Chapter 35 — Reproducibility

Reproducibility, Testing & Tooling

Work others (and future-you) can rerun and trust: environments, seeds, data validation, testing data pipelines, version control, and project structure.

"It works on my machine" is where analysis goes to die. Reproducibility is the difference between a one-off notebook and an asset the team can rerun, audit, and build on.

35.1 The reproducibility stack

layers

Reproducible project =
   Code        version-controlled (git)
 + Environment pinned deps (venv + lockfile, or Docker)
 + Data        versioned / snapshotted (DVC, dated extracts)
 + Randomness  fixed seeds
 + Config      params in files, not hard-coded

35.2 Environments — pin everything

Fragile

pip install pandas with no versions. Six months later nothing installs or behavior changed silently.

Reproducible

A virtual env + a lockfile (exact versions), or a Dockerfile. Anyone gets the identical environment.

terminal

# Isolated, pinned environment
python -m venv .venv && source .venv/bin/activate
pip install -r requirements.txt
pip freeze > requirements.lock      # exact versions

35.3 Fix the seeds

python

import random, numpy as np
SEED = 42
random.seed(SEED); np.random.seed(SEED)
# sklearn: random_state=SEED   |   torch: torch.manual_seed(SEED)

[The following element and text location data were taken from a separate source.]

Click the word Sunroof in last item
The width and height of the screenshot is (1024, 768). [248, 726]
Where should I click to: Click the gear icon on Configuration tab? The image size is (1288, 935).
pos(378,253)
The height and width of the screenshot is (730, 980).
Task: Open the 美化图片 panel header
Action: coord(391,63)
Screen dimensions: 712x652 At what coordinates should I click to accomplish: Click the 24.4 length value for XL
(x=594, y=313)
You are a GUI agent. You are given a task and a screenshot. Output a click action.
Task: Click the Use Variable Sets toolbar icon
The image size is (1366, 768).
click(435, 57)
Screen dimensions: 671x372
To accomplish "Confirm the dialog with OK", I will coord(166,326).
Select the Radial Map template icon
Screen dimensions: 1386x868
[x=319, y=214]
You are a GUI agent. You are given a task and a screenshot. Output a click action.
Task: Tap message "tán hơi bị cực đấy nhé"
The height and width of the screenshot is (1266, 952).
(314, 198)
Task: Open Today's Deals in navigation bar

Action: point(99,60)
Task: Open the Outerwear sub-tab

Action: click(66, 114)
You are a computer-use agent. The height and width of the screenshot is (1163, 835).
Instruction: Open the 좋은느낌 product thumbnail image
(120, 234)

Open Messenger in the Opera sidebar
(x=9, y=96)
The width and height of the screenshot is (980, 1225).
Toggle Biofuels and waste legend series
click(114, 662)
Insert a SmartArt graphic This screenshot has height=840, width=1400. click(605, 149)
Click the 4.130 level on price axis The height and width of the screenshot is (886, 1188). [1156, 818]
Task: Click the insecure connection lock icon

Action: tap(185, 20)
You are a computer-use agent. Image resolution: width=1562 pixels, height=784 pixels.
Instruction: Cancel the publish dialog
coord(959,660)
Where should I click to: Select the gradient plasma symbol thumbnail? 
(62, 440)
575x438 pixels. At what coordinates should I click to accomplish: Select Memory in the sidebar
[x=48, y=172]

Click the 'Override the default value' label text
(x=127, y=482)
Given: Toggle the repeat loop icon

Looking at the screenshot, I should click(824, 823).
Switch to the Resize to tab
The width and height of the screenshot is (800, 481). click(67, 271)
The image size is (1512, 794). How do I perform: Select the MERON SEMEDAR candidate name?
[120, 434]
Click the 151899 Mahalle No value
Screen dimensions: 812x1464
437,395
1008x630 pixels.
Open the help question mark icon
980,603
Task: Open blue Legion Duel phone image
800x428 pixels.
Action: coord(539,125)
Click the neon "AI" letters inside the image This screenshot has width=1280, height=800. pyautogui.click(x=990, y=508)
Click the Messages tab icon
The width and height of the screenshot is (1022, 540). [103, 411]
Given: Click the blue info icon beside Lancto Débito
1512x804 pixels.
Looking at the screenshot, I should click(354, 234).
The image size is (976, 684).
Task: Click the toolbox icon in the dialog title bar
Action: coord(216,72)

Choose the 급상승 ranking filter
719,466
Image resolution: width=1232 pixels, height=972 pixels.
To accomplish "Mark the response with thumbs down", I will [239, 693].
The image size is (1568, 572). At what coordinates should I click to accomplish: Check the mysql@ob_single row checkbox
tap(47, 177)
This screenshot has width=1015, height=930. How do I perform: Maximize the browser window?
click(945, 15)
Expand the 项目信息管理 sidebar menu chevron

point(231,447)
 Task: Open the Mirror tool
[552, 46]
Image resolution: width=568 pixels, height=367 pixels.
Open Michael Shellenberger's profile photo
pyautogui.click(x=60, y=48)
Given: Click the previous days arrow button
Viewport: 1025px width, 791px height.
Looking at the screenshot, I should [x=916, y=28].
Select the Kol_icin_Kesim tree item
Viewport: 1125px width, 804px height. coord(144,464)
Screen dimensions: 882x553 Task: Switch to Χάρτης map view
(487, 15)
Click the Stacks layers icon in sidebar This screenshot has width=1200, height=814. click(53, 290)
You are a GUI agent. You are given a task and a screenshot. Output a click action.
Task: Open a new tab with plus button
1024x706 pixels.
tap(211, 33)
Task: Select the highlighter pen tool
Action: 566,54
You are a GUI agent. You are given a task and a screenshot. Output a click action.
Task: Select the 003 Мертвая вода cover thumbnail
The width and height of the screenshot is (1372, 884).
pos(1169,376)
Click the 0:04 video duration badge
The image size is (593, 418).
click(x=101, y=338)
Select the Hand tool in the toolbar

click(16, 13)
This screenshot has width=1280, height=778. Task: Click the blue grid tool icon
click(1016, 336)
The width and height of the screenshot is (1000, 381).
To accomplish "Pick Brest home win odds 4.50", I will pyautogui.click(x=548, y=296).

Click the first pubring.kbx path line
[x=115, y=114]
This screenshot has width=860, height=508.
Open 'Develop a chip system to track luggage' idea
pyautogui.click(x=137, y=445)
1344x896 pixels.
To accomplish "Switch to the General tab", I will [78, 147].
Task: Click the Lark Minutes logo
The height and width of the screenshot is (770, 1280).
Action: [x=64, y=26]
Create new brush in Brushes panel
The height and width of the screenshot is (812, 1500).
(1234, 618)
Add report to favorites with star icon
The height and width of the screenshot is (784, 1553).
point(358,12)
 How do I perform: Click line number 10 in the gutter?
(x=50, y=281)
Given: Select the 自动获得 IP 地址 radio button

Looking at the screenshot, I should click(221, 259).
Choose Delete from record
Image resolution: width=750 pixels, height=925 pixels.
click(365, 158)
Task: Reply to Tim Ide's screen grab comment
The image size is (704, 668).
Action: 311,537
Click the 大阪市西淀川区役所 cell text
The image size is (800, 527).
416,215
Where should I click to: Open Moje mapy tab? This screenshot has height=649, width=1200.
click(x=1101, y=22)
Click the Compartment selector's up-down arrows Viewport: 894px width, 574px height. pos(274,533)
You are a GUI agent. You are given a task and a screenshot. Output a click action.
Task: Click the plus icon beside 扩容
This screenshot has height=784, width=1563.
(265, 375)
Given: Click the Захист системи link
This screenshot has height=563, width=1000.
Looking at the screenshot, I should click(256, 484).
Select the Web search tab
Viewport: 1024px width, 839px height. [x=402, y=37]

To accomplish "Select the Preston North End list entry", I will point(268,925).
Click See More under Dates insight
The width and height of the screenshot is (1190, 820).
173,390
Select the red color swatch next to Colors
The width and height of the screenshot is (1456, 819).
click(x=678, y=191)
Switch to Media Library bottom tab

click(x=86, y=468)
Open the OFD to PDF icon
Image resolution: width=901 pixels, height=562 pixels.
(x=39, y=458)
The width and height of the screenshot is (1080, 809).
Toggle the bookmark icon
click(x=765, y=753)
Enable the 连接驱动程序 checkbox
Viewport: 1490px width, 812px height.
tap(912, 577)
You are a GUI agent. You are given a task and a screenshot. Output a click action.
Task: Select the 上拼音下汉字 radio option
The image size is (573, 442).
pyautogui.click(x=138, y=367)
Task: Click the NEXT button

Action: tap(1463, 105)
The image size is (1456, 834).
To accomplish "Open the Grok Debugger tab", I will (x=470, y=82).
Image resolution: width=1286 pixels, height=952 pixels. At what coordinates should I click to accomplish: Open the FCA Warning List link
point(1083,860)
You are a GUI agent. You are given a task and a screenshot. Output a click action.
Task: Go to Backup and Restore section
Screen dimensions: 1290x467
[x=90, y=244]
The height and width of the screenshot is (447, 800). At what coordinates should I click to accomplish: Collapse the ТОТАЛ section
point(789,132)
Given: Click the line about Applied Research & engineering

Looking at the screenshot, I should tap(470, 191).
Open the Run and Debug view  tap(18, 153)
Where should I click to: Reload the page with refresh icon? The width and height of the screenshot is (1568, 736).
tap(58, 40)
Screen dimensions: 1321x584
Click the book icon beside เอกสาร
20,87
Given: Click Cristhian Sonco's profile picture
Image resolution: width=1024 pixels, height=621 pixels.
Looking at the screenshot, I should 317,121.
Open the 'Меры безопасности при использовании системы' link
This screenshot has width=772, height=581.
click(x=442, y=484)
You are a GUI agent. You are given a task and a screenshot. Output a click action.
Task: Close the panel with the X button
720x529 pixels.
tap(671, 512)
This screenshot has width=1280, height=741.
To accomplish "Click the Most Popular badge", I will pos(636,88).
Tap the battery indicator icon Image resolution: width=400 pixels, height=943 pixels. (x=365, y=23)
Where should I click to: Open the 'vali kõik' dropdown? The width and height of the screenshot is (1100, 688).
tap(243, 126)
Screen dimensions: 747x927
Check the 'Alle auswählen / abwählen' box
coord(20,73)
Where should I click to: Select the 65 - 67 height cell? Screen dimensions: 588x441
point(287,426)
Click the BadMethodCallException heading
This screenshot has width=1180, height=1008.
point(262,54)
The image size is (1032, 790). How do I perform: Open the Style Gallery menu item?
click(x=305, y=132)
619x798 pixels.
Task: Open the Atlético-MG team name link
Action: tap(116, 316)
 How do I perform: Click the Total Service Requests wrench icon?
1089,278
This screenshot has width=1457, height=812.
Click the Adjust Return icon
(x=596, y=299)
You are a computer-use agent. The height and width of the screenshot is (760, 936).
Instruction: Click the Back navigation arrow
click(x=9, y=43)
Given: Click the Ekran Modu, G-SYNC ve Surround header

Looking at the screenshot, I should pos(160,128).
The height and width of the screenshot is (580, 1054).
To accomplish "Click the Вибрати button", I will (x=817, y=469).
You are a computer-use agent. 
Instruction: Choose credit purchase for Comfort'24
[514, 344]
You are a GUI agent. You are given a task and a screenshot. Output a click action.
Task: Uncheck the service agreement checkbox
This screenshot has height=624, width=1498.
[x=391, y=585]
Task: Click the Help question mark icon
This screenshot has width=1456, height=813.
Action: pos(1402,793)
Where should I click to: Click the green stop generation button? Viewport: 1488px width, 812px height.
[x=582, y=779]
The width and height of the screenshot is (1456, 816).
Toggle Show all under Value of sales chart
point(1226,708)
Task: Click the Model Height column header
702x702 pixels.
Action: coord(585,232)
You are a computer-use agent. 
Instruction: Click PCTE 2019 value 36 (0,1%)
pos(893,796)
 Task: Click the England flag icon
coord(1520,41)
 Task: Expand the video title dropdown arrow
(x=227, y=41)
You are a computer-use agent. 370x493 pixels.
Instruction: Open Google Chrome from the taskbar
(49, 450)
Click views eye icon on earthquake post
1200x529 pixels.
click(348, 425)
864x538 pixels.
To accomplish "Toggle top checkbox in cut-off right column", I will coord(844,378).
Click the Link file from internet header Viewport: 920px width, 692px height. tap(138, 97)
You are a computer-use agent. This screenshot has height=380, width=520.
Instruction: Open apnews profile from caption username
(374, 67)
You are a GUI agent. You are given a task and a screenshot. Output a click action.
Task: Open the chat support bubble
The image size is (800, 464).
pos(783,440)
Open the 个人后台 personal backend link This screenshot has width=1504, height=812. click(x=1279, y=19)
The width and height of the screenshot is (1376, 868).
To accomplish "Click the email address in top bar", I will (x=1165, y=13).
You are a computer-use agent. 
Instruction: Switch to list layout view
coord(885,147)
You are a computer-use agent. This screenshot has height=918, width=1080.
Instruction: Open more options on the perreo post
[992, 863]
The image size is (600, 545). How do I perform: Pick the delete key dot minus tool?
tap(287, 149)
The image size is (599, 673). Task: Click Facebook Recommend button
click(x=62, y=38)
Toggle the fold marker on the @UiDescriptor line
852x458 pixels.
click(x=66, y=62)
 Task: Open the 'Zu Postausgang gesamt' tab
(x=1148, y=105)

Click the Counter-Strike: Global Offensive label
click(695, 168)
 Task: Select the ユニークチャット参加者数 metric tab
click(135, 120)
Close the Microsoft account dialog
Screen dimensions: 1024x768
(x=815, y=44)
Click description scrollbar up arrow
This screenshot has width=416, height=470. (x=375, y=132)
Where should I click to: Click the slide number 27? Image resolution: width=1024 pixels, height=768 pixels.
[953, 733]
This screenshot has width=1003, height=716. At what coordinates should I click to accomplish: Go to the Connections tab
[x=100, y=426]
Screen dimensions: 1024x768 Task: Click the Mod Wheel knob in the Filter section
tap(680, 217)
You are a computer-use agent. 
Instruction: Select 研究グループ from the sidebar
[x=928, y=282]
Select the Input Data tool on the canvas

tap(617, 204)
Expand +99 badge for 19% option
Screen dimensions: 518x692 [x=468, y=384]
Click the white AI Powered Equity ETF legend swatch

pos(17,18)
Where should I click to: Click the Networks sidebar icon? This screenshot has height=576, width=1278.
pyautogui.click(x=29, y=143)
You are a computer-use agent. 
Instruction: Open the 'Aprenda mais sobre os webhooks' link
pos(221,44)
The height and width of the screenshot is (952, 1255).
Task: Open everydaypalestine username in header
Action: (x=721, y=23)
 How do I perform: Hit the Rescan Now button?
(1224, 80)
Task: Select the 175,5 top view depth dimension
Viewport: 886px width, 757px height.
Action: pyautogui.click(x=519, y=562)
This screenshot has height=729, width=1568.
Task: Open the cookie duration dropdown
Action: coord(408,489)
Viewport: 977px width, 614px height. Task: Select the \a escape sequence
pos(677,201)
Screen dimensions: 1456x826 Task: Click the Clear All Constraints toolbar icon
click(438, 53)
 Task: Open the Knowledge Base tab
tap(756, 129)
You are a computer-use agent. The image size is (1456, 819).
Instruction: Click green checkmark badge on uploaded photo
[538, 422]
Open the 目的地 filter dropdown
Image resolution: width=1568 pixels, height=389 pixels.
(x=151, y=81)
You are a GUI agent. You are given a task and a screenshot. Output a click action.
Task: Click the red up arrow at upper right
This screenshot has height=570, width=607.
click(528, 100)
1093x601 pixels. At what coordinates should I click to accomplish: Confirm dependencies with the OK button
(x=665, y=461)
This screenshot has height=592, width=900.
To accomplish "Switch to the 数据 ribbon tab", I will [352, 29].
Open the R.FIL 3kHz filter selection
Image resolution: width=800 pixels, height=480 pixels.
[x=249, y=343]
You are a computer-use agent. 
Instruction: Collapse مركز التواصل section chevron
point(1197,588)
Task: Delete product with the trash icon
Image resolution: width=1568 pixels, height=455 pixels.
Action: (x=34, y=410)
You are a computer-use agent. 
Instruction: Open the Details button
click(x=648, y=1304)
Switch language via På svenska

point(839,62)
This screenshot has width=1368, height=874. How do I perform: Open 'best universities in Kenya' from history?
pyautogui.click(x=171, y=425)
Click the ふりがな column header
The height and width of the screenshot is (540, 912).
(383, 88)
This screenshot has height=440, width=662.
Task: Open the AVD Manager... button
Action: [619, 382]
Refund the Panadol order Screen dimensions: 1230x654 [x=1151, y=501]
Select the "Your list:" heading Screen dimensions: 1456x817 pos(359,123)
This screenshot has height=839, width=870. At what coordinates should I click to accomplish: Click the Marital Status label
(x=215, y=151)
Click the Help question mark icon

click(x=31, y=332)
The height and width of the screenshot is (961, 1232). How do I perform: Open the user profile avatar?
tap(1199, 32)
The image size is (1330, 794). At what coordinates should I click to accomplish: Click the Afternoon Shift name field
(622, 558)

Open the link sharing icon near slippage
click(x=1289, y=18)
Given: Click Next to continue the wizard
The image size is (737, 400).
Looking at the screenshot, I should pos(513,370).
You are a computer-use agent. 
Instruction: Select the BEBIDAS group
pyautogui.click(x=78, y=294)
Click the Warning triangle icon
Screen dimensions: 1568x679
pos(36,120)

35.4 Validate data, not just code

Data breaks silently — a renamed column, a unit change, a flood of nulls. Assert your assumptions so a bad input fails loudly instead of producing a wrong number.

python

# Pandera schema: data fails fast if assumptions break
import pandera as pa
schema = pa.DataFrameSchema({
    'age':    pa.Column(int, pa.Check.in_range(0, 120)),
    'email':  pa.Column(str, pa.Check.str_matches(r'@')),
    'amount': pa.Column(float, pa.Check.ge(0)),
})
schema.validate(df)   # raises on violation

Tool	Use for
Pandera	In-code DataFrame schema checks
Great Expectations	Pipeline data-quality suites + docs
dbt tests	Warehouse table assertions (unique, not null)

35.5 Test your pipeline

what to test

Tests for data work?
│
├── Unit ──────► transform functions give expected output on tiny inputs
├── Data ──────► schema, ranges, uniqueness, row counts
└── Regression ► outputs/metrics don't change unexpectedly between runs

35.6 Project structure & version control

layout

project/
├── data/        raw (read-only) + processed (gitignored)
├── notebooks/   exploration only
├── src/         reusable, importable code
├── tests/       pytest
├── requirements.txt / lockfile
├── README.md    goal, setup, run order
└── .gitignore   never commit data/secrets

Professional recommendation

Envvenv + lockfile (or Docker)

SeedsFix everywhere

DataValidate with Pandera/GE

Codegit + pytest + README

Common mistakes to avoid

Installing packages with no version pinning
Hard-coding paths, params, and secrets in notebooks
Committing raw data or credentials to git
No fixed random seed — results change every run
Testing code but never validating the incoming data

Quick cheatsheet

python -m venv .venv -> isolated env

pip freeze > lock -> pin versions

np.random.seed(42) -> reproducible randomness

pandera / great_expectations -> data validation

pytest -> test transforms